Despite the White House's blog post last weekdelaying until 2015 the major employer mandate provisions of the Affordable Care Act, employers are still scrambling to keep employee health benefits in compliance with various federal regulations.

"There are still several ACA mandates, putting this piece aside, that go into effect for 2014 that need to be addressed in 2013," says Jolie Havens, a partner in the Vorys Columbus office practicing health care and employee benefits. Havens' column in the May 2013 issue of Columbus CEO outlined a number of potential strategies for those companies with 50+ full time employees that will be affected by the ACA employer mandate.

By 2014, employers still need to comply with ACA rules regarding benefit waiting periods (90 days, maximum), coverage of clinical trials and pre-existing condition eliminations.

"Those ACA compliance issues don't even touch the fact that we've got a big HIPAA deadline coming up in September (and) we recently got the Supreme Court's decision on DOMA, which will impact among other things, employee benefit plans," says Havens.

September is the deadline for health plans to comply with Health Information Technology for Economic and Clinical Health (HITECH) Act modifications to HIPAA's privacy and enforcement Rules. HITECH strengthens HIPAA privacy and standardization rules while allowing for stronger HIPAA enforcement.

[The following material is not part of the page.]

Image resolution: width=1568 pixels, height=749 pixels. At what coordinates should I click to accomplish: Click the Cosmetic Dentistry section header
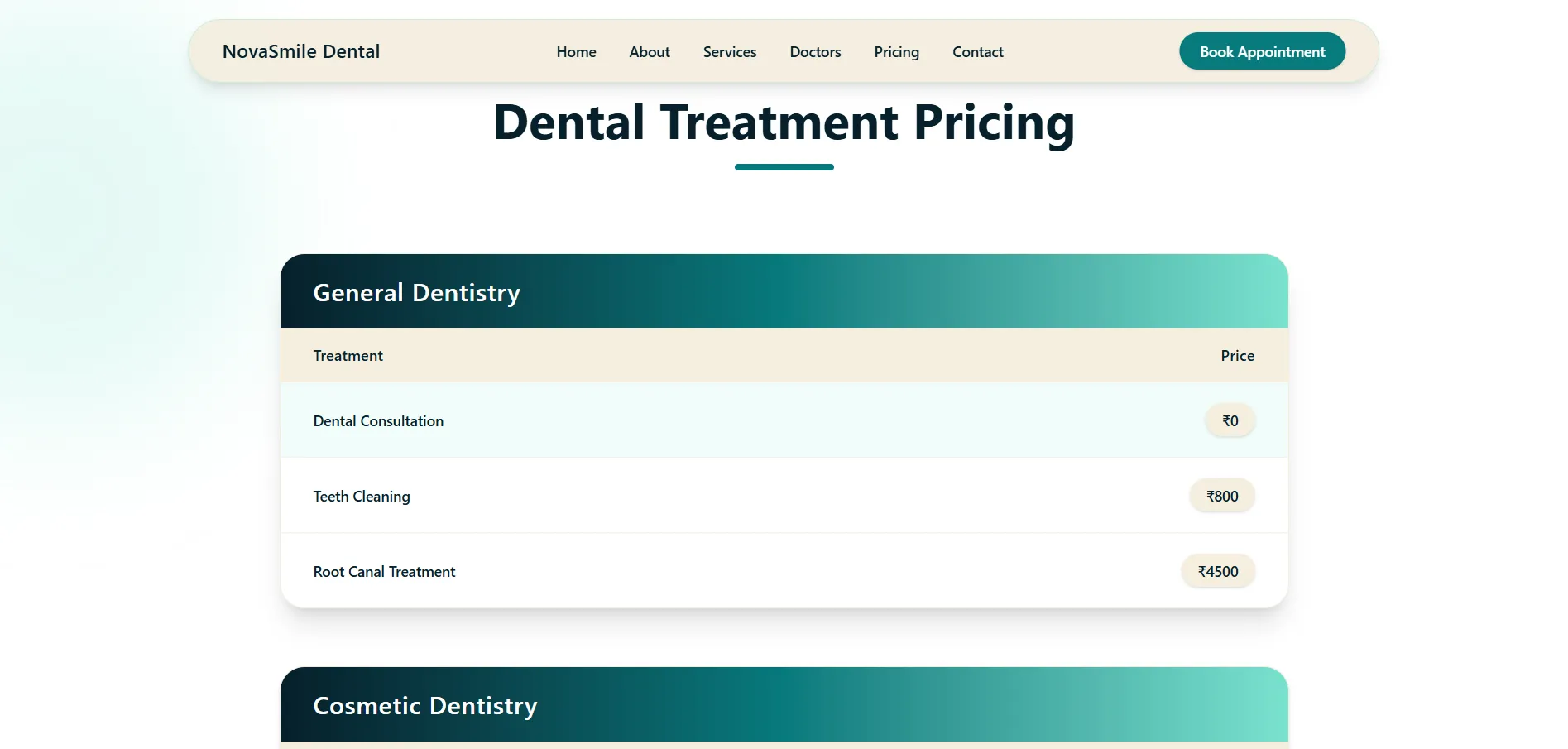point(425,705)
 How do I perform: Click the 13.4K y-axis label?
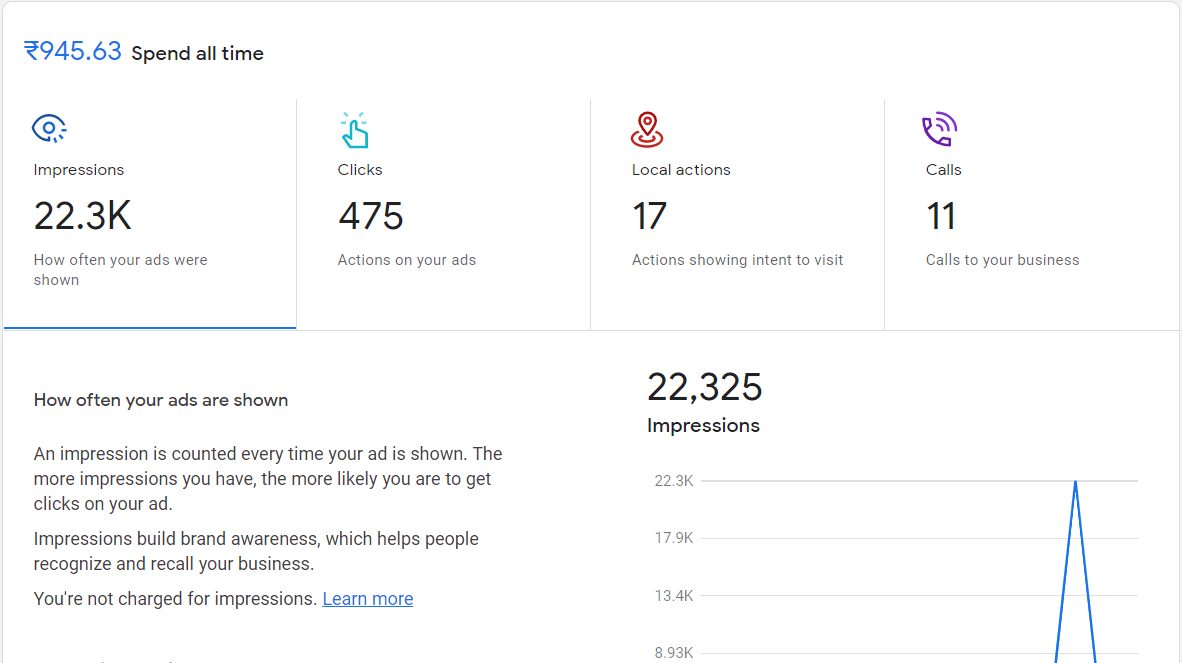(673, 596)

Though HIPAA/HITECH applies to health plans rather than employers, a lot of responsibility falls to employers who sponsor group plans, says Havens. In addition, multi-state employers are beginning to consider the tax ramifications of the DOMA ruling.

"This is not blowing smoke on the part of employers, this really is quite complex," says Havens. She and her colleagues at Vorys, Sater, Seymour and Pease have reached out to clients with a preliminary assessment of the delay, advised them that additional guidance is forthcoming, and offered encouragement to help them through the coming months of compliance work.

"Employers would be well served to keep key players internally engaged, keep their advisors close by and to keep moving down that path towards compliance," says Havens. "Because even with this additional year, there's still a lot to be accomplished."